### Textabschnitt:
━━━━
16.25 Uhr: „Ex In“-Genesungsbegleiter Reiner Stephan stellt seine Geschichte und seine Arbeit vor: Der frühere Polizist ist selbst psychiatrieerfahren, arbeitet vor diesem Hintergrund inzwischen als Fachkraft mit anderen Betroffenen. „Aus Lehrbüchern und vom Dabeisein weiß ich nicht, wie sich eine Psychose anfühlt“, umreißt Katharina Stocks-Katz das Konzept – Reiner Stephan schon, „er kann ganz anders arbeiten“.
Das Yoga Kollektiv Siegen bietet im Freien Yoga an, der Verein Stylefiasko eine Graffiti-Aktion – das Festival-Logo wird mit allen die Lust haben gesprüht. Dazu legen die DJs „Rambo No. Seven“ und „Klavus“ auf.
━━━━
### Material erkunden:
- a) Beantworte die folgenden Fragen anhand des Textes zum Festivalprogramm.
(i) Welchen Beruf hatte Reiner Stephan früher?
(ii) Was bietet das Yoga Kollektiv Siegen an?
(iii) Was wird bei der Graffiti-Aktion des Vereins Stylefiasko gesprüht?
- b) Führe den Text zum Festivalprogramm im Anschluss an seinen letzten Satz fort.

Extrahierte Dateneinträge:
━━━━
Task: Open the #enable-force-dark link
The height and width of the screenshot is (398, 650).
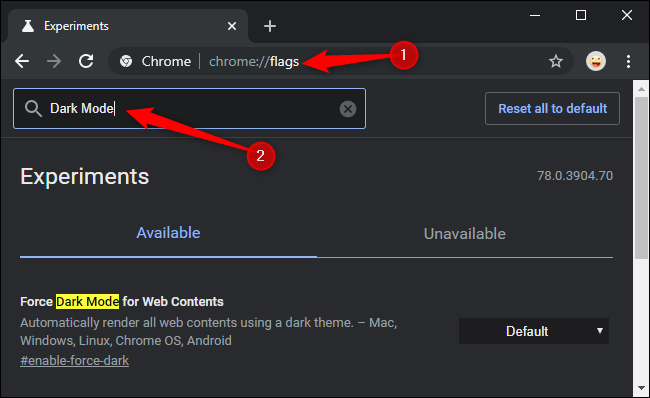Action: pos(75,361)
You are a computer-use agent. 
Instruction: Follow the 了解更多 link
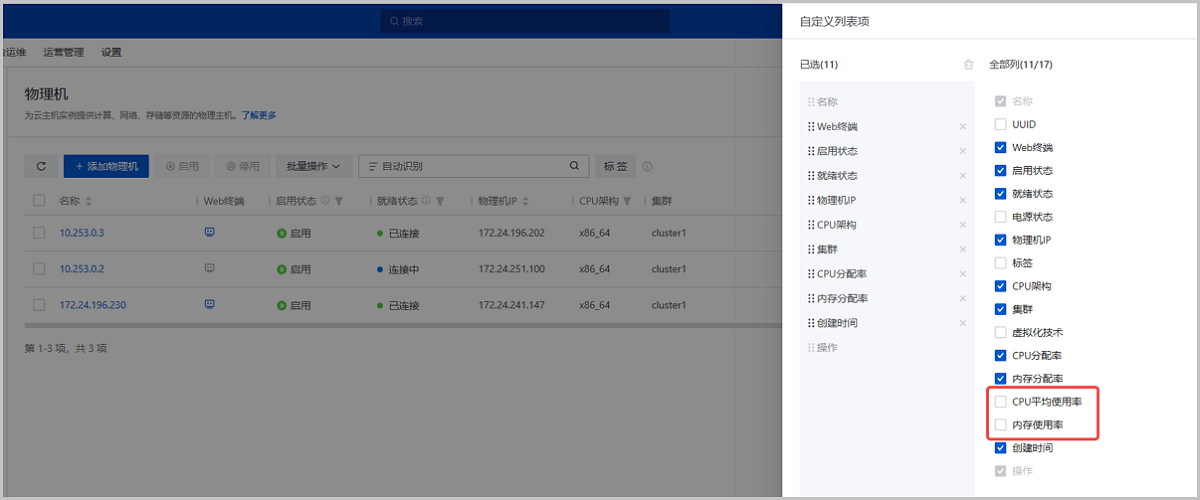click(x=259, y=115)
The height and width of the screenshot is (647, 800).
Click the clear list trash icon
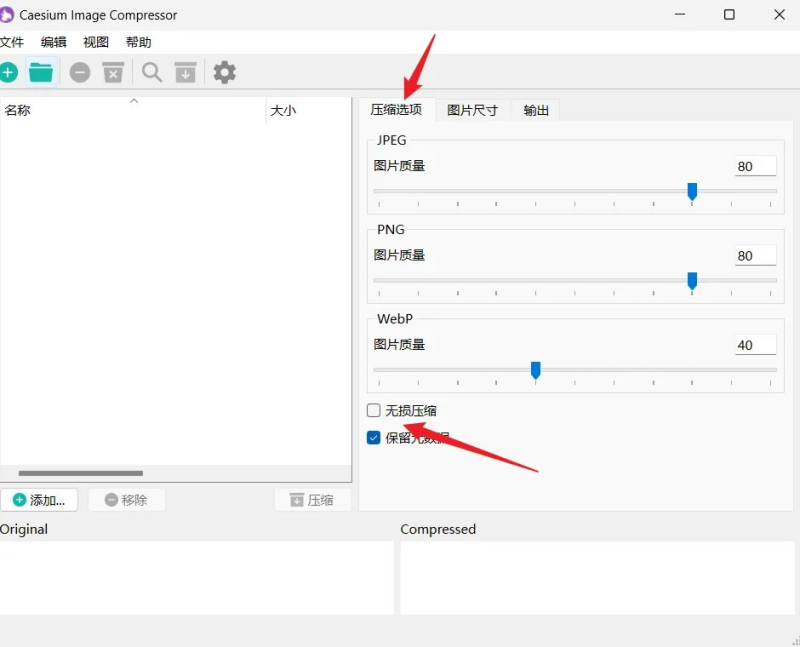click(x=113, y=72)
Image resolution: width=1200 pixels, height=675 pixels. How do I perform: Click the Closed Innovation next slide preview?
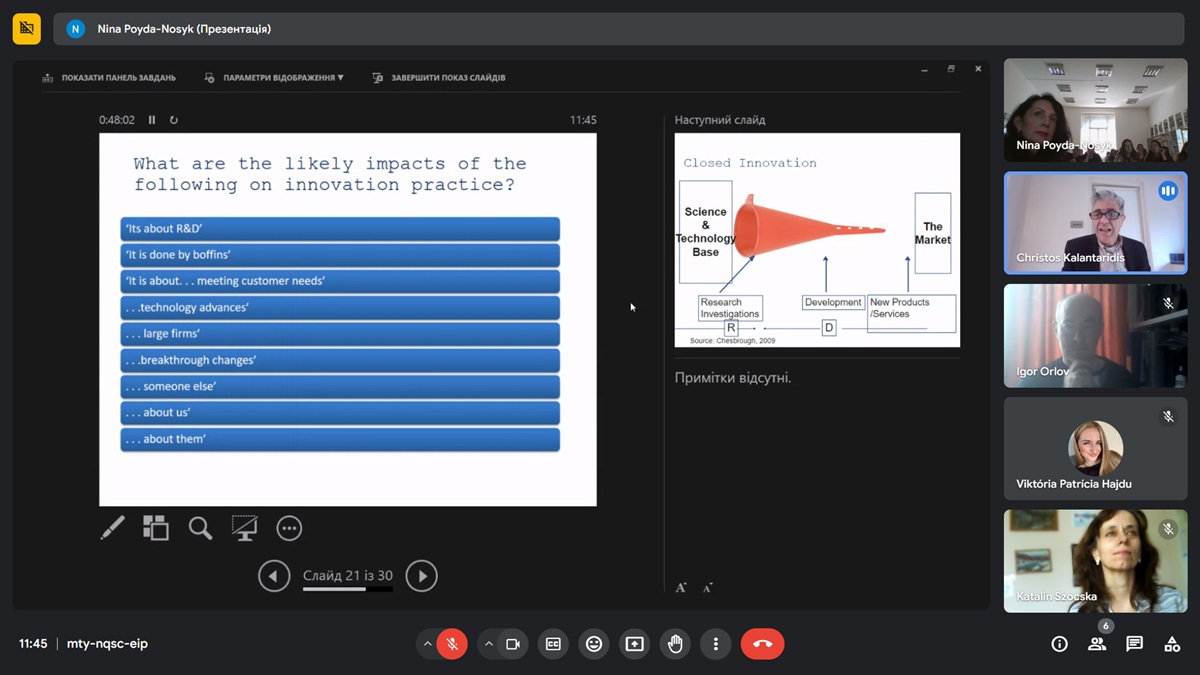pos(817,240)
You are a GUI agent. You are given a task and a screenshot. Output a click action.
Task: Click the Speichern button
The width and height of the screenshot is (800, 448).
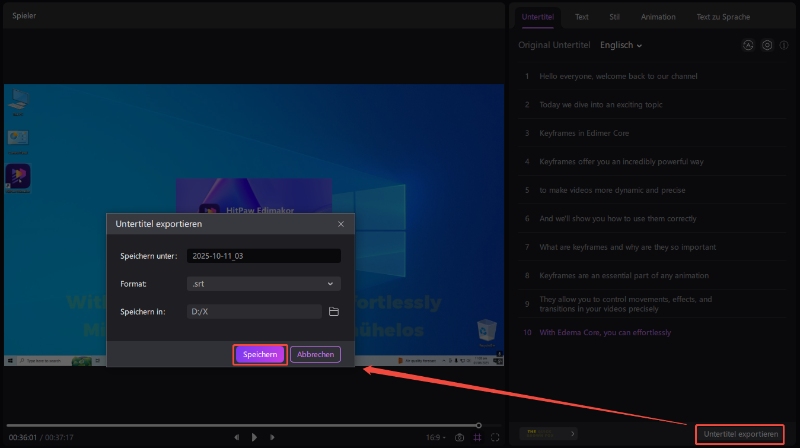260,354
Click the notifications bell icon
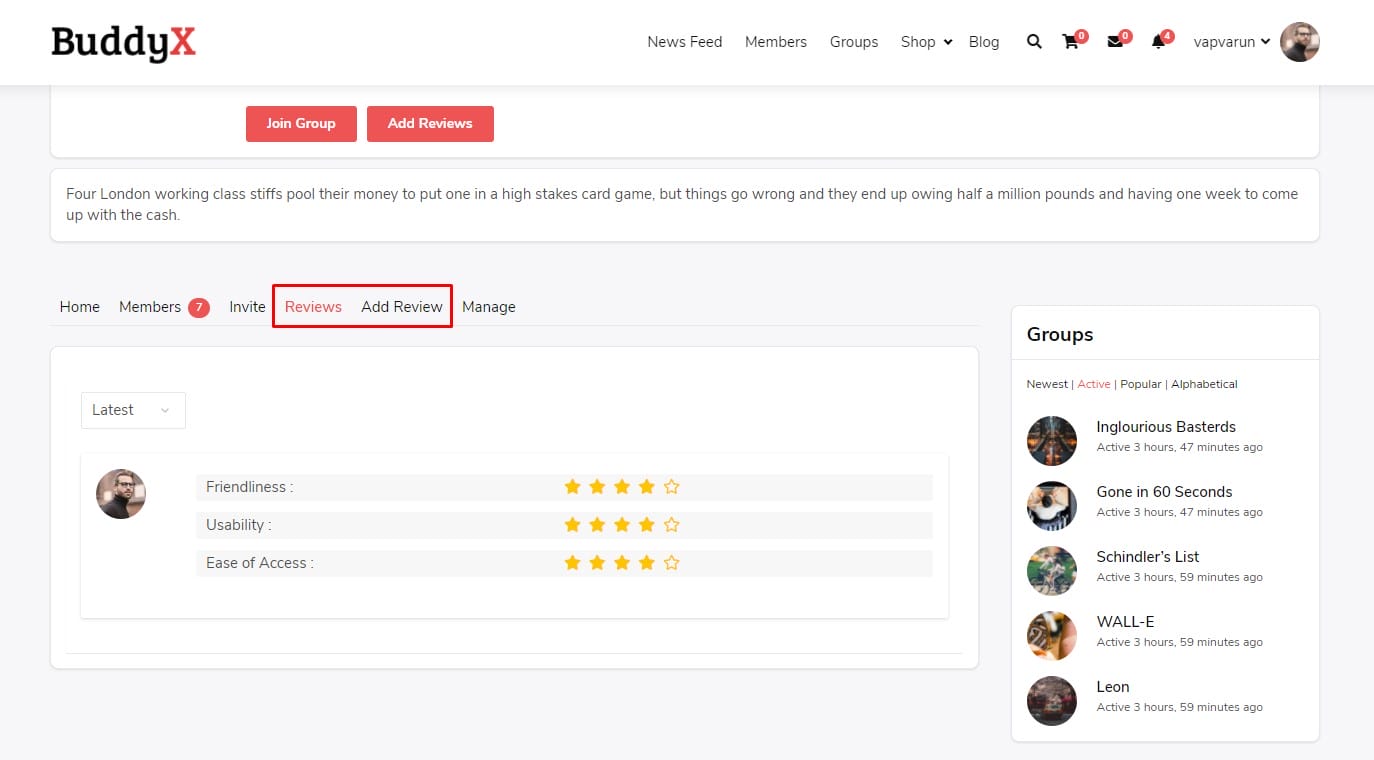The image size is (1374, 760). point(1158,42)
━━━━
### Antworten je Aufgabe:
- a)
(i) Er war Polizist.
(ii) Yoga im Freien.
(iii) Das Festival-Logo.

- b)
18 Uhr: Es geht drinnen weiter mit dem Theater „Die üblichen Verdächtigen“ sowie insgesamt zehn Poetry-Slammern mit Lyrik und Texten zum Thema Mental Health. Damit endet das Tagesprogramm.
20.15 Uhr: Konzert von TIL – Jona Boubaous kündigt zahlreiche befreundete Künstler für den Auftritt an. Ende: 22.15 Uhr.